Since 2024, NVIDIA’s driver ecosystem has undergone significant restructuring.
Starting with r560, open GPU kernel modules became the default, accompanied by the introduction of the nvidia-driver-assistant utility to simplify automatic setup.
This post is not an installation guide, but a personal attempt to organize my understanding of the driver structure, the differences between the open/server/proprietary driver variants, and the scenarios in which Fabric Manager is required. If you notice any inaccuracies or have suggestions for improvement, I would greatly appreciate your feedback.
Driver Architecture Overview #
As of r580, the NVIDIA driver stack can be viewed as consisting of two kernel-space implementations and one user-space component.
| Category | Component | Description |
|---|---|---|
| Kernel-space (implementation) | Open GPU Kernel Modules | MIT/GPLv2 dual-licensed modules for Turing and later GPUs. |
| Proprietary GPU Kernel Modules | Closed-source implementation for older architectures (Maxwell–Volta). | |
| User-space | CUDA Driver / Runtime | Proprietary user-space binaries providing CUDA APIs and GPU management. |
The following points summarize the key aspects of this structure:
- Depending on the GPU generation and packaging configuration, kernel modules may use either the open or proprietary implementation.
- The CUDA driver and runtime remain proprietary because they provide the user-space CUDA APIs.
- The
nvidia-driver-serverpackage belongs to the datacenter/server driver stream and is commonly used on NVSwitch-based systems (e.g., HGX/DGX). - NVSwitch systems require Fabric Manager and NSCQ components to initialize and manage the GPU fabric topology.

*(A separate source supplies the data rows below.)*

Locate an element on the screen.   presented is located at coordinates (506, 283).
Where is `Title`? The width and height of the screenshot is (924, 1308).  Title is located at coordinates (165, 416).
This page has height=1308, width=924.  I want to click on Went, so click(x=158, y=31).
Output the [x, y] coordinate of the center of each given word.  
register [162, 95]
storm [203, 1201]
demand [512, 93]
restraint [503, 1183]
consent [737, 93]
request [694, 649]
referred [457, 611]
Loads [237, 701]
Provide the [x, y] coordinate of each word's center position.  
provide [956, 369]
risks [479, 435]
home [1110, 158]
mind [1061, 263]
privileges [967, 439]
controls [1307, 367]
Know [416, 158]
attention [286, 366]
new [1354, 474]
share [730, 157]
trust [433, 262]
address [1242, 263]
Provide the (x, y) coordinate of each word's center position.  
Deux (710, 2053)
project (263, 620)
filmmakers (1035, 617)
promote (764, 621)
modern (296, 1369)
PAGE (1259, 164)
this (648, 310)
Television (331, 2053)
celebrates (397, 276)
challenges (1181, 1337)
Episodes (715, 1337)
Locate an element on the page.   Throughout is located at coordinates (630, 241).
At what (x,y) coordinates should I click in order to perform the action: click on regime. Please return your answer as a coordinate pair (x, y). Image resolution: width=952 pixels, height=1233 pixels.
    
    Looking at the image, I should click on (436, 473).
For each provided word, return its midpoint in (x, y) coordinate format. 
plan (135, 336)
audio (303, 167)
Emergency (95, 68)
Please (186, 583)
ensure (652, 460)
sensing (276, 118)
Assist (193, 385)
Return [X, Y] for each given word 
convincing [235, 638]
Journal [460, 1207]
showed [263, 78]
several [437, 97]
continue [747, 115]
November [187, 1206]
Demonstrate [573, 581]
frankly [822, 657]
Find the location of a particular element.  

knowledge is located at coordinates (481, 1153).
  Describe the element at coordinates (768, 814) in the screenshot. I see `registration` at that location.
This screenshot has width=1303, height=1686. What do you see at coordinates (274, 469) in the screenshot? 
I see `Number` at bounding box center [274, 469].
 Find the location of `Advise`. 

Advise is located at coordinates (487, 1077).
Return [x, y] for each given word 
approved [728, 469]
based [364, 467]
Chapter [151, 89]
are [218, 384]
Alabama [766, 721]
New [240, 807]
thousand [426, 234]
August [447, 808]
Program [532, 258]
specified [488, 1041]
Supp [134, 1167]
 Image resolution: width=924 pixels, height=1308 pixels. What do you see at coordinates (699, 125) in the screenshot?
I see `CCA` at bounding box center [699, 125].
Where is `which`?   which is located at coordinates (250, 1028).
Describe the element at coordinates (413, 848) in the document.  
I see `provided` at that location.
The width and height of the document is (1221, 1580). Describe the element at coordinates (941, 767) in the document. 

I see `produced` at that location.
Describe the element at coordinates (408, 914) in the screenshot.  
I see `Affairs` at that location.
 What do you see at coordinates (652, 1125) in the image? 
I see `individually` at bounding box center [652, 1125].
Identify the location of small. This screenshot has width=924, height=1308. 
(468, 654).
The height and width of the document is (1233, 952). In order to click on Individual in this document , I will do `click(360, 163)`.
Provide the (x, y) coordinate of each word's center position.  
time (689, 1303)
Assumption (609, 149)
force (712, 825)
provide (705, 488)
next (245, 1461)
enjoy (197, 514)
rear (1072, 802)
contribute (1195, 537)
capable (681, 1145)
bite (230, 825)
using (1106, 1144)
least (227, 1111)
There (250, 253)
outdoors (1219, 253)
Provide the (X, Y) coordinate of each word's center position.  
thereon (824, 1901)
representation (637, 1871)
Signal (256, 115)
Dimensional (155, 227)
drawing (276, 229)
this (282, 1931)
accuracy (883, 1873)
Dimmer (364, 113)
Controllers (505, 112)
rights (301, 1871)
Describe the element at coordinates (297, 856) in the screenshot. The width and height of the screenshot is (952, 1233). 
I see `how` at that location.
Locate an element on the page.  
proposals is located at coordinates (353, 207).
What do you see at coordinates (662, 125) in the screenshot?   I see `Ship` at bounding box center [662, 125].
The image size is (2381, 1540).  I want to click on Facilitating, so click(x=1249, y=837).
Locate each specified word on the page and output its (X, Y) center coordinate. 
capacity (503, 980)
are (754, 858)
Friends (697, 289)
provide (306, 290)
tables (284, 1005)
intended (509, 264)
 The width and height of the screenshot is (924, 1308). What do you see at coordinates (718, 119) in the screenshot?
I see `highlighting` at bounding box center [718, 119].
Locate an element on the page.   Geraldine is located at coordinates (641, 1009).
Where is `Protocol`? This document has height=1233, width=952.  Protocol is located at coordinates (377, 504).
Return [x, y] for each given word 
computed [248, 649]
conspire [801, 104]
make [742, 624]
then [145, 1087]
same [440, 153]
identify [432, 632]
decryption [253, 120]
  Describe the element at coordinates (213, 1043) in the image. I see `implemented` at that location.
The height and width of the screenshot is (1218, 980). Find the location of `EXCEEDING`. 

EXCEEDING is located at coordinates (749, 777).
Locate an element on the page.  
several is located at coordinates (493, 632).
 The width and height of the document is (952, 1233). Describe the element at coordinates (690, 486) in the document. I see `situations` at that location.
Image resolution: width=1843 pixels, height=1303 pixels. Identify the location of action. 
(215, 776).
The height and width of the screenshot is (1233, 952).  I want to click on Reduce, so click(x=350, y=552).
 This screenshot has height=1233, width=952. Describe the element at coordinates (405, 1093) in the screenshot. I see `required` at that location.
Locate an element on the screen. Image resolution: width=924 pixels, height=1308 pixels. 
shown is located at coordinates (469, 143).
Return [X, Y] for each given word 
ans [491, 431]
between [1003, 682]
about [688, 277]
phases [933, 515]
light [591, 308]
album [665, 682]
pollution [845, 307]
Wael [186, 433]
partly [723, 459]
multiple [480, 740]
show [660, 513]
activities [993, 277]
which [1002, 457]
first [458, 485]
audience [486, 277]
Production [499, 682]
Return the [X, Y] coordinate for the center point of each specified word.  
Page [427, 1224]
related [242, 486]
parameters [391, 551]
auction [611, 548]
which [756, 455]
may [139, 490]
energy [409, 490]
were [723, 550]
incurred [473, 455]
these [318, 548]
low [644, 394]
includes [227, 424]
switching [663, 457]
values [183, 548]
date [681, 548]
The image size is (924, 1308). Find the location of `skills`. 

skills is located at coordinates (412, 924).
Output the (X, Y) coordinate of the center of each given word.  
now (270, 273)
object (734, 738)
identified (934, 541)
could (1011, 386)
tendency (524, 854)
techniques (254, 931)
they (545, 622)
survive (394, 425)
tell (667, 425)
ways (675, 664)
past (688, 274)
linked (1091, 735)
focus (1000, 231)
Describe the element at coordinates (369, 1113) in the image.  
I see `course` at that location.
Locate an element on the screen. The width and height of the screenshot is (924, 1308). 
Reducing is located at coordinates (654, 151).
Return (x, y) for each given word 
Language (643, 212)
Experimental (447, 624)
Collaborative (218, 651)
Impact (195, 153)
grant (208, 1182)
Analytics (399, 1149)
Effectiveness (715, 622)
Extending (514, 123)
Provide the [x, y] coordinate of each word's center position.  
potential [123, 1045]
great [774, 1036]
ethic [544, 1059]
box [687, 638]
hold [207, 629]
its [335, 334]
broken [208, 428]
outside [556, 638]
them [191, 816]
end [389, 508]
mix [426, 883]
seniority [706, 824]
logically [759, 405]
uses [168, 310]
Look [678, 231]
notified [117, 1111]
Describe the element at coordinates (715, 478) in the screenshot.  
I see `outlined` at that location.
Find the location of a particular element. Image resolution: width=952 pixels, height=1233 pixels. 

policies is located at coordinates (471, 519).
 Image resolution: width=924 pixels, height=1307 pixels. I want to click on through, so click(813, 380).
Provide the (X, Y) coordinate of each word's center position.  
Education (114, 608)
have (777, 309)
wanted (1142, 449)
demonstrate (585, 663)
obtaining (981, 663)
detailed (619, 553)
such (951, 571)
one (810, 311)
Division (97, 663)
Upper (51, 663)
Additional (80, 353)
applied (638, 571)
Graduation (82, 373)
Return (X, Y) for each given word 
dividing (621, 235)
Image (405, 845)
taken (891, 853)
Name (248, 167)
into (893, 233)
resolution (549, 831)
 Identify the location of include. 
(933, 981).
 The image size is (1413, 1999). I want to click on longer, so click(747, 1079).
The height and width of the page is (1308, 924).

Comparing Open, Server, and Proprietary Packages #
| Package | Purpose | Notes |
|---|---|---|
| nvidia-open | Open GPU kernel module stack | Recommended for Turing and later GPUs |
| nvidia-driver | Standard NVIDIA driver stack | May use open or proprietary modules depending on distro/repository packaging |
| nvidia-driver-server | Datacenter/server driver stream | Commonly used for HGX/NVSwitch systems |
| cuda-toolkit | CUDA SDK/toolchain | Includes nvcc, CUDA libraries, and development tools |
| cuda-runtime | CUDA runtime libraries | Runtime-only userspace components |
| cuda-drivers | Convenience meta-package for NVIDIA drivers | May replace/conflict with open-driver packages on Ubuntu |
CUDA Userspace Components Remain Proprietary #
Even though GPU kernel modules have been open-sourced, user-space components such as libcuda.so and libnvidia-ml.so remain proprietary.
Open GPU Kernel Modules replace only the kernel-space GPU driver layer.
Fabric Manager: When and Why #
Fabric Manager is an optional component required only for NVSwitch-based configurations (e.g., HGX, DGX). It monitors NVSwitch interconnects and manages GPU fabric topology.
Fabric Manager is required only for NVSwitch-based systems. In practice, NVSwitch platforms typically use the nvidia-driver-server driver stream together with Fabric Manager and NSCQ components.
Fabric Manager and the NSCQ components are installed alongside this server-driver stream. Using Fabric Manager with nvidia-open or the standard nvidia-driver stream is not supported.
For PCIe GPUs (e.g., H100 PCIe, L40S), Fabric Manager is not required.
NVLink vs NVSwitch #
| Type | Name | Function |
|---|---|---|
| Link-level | NVLink | Point-to-point GPU interconnect (used in 2–4 GPU setups). |
| Fabric-level | NVSwitch | Crossbar switch connecting all GPUs in 8+ GPU systems. |
NVLink-only systems typically do not require Fabric Manager. NVSwitch systems require it for fabric initialization and management.
nvidia-driver-assistant Utility #
Introduced in r580, nvidia-driver-assistant automatically detects GPU and OS versions, and installs the correct driver variant.
sudo apt install nvidia-driver-assistant
nvidia-driver-assistant --install
# To explicitly choose proprietary modules:
sudo nvidia-driver-assistant --install --module-flavor closedDecision Rules #
NVSwitch-based systems (HGX / DGX) #
Use nvidia-driver-server together with nvidia-fabricmanager. Install cuda-toolkit separately if CUDA development or ML workloads are required.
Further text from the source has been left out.